Consumer electronics – including laptops and even some smartphones – have water within metal ‘heat pipes’ that dissipate the heat generated when these devices are in use, cooling them. High-power electronics used in electric vehicles, supercomputers and aircraft particularly call for more efficient means to prevent overheating.
“Superhydrophobic surfaces were previously thought to be bad for boiling because they can’t stay wet,” said Taylor Allred, a Purdue doctoral student in mechanical engineering. “You get a blanket of vapour on the surface, and because vapor is a very good insulator of heat, you are insulating the surface instead of cooling it.”

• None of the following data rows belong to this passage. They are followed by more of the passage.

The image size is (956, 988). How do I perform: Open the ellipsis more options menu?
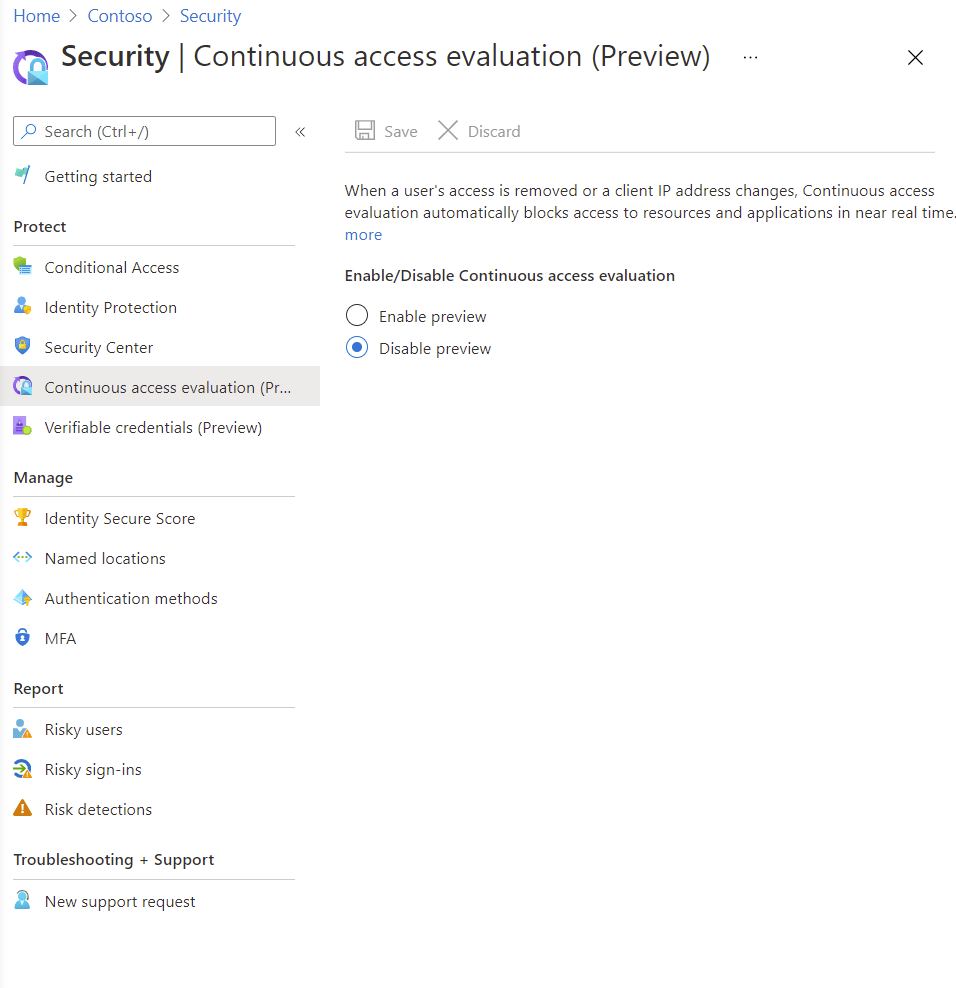(x=750, y=58)
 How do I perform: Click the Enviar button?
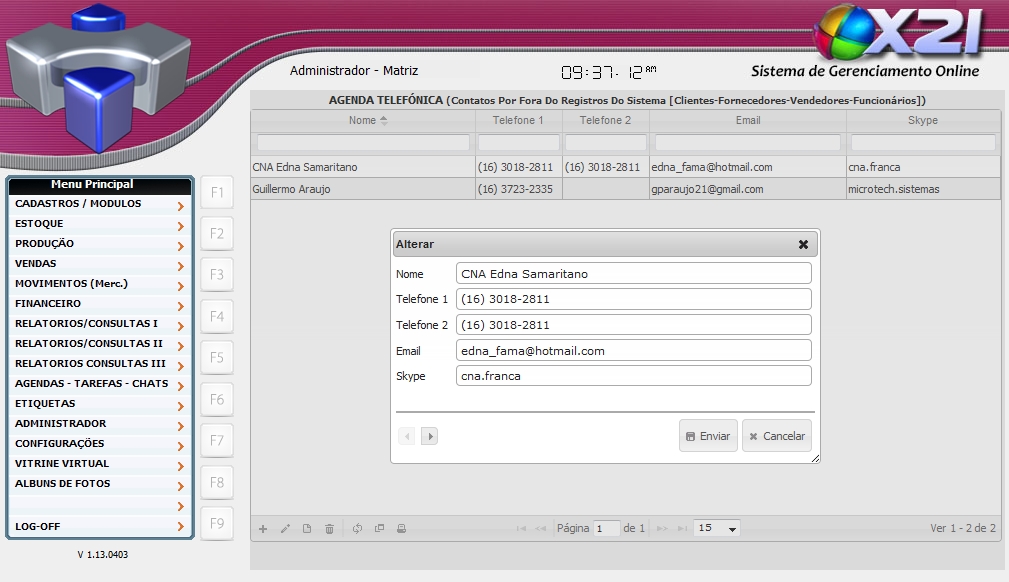[x=708, y=436]
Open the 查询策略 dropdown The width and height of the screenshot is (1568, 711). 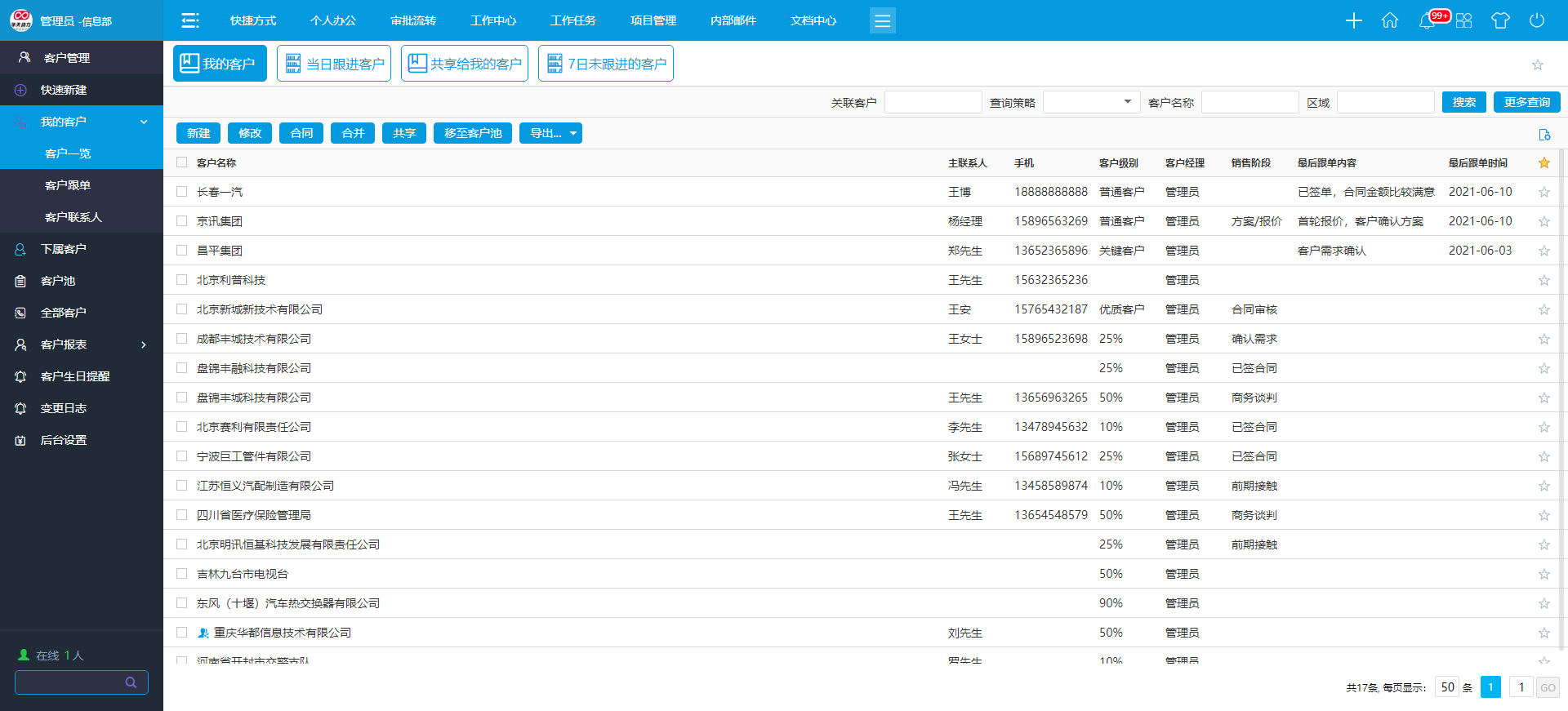1091,102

Past research has led scientists to believe that without this layer of insulating vapour, superhydrophobic surfaces could potentially boil at lower temperatures than hydrophilic ones. Several studies have attempted making patterned surfaces to get the benefits of both hydrophilic and hydrophobic materials, but researchers hadn’t yet achieved an entirely vapour-free surface with patterning due to the hydrophobic regions.
“We realised that if we could perform one key step prior to boiling from the superhydrophobic surface, we could get the best of both hydrophobic and hydrophilic surface behaviours all in one,” said Suresh Garimella, Professor of Mechanical Engineering and director of the Cooling Technologies Research Center.

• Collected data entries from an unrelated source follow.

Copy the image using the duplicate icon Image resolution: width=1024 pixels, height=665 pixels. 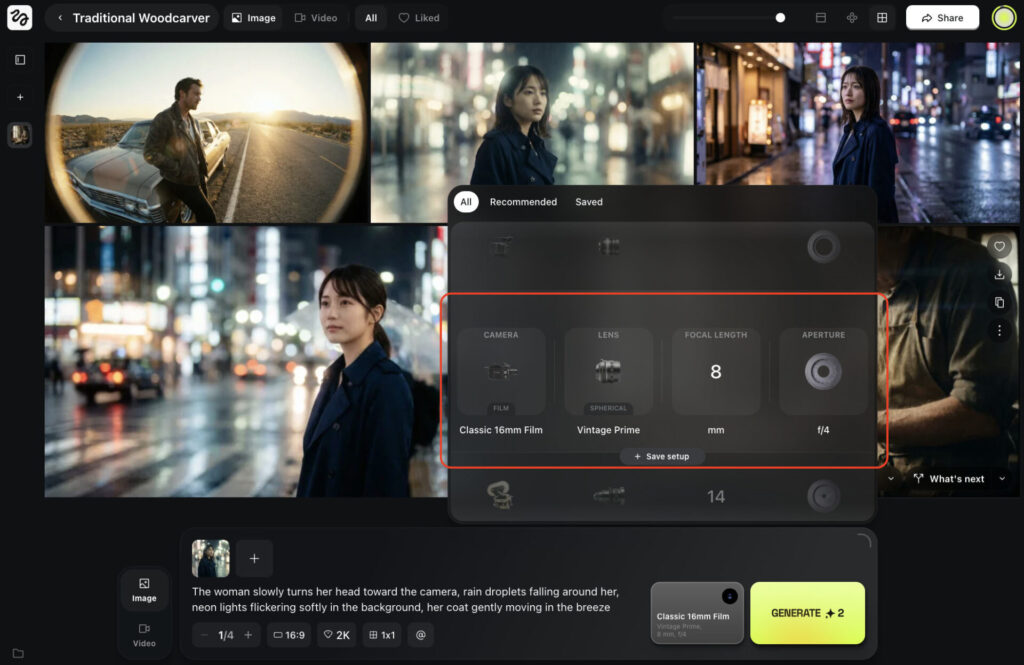999,302
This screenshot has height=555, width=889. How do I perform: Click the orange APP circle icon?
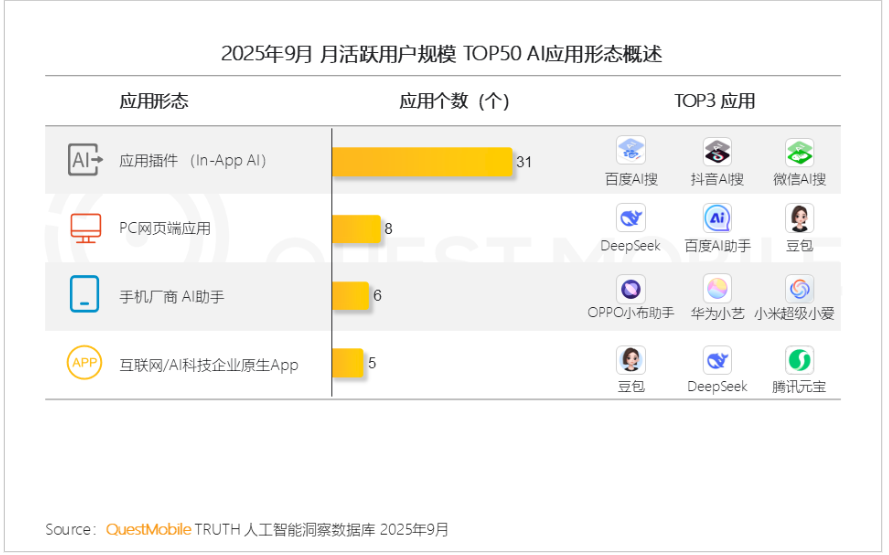click(x=85, y=363)
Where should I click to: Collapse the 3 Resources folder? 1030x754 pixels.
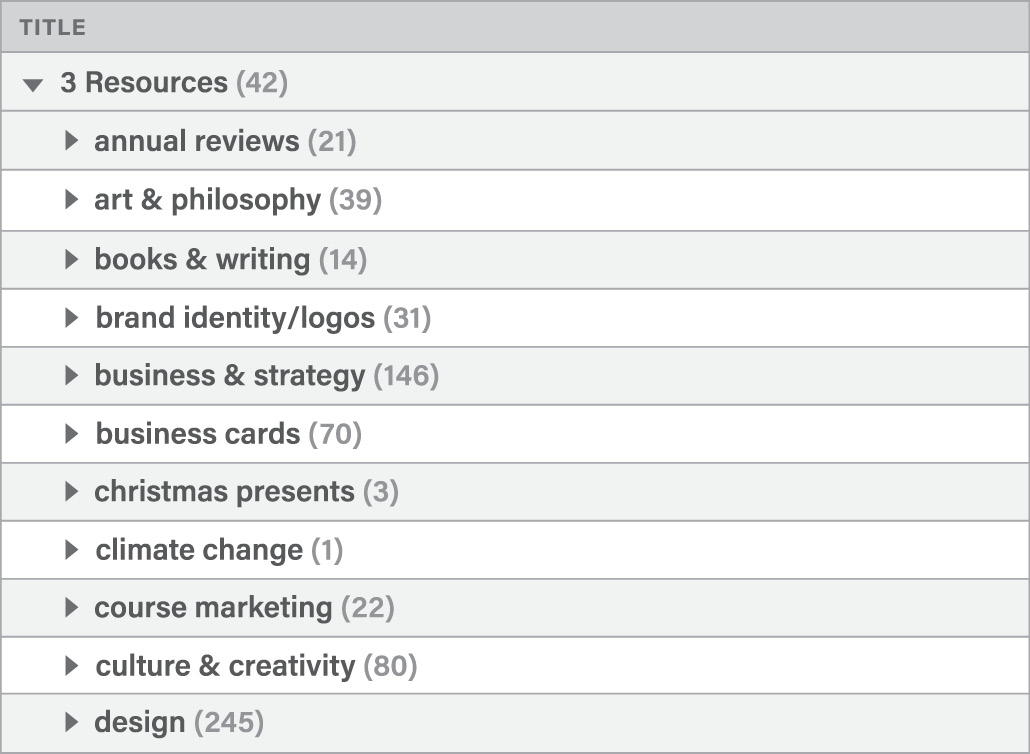(x=34, y=84)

Allred first submerged the surface and then heated the surrounding water, being careful to not boil directly from the surface itself. Doing so removed the layer of air that is normally trapped within the texture of the superhydrophobic surface, allowing water to penetrate the texture and fully wet it as it would for a hydrophilic surface.

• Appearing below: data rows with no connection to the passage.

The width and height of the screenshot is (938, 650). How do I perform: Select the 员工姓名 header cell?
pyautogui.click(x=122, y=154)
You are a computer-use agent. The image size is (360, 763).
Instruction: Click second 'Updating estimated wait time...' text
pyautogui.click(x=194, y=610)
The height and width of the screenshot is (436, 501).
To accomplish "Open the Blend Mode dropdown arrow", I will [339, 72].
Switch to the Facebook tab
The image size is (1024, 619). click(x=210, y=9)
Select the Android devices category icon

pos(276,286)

Pre-wetting the texture of a superhydrophobic surface results in the ‘pinning’ of small bubbles during boiling, meaning that they don't spread out over the surface as they expand. They instead depart without coalescing into a vapour blanket and help keep the surface wet with liquid water. Hydrophobic materials are also able to form many more small bubbles than hydrophilic surfaces, allowing the surface to be cooled more efficiently.
“There are numerous papers on making superhydrophobic surfaces and using them for a variety of applications. With this research, we've opened up a whole new area where they can be deployed,” Prof Garimella added.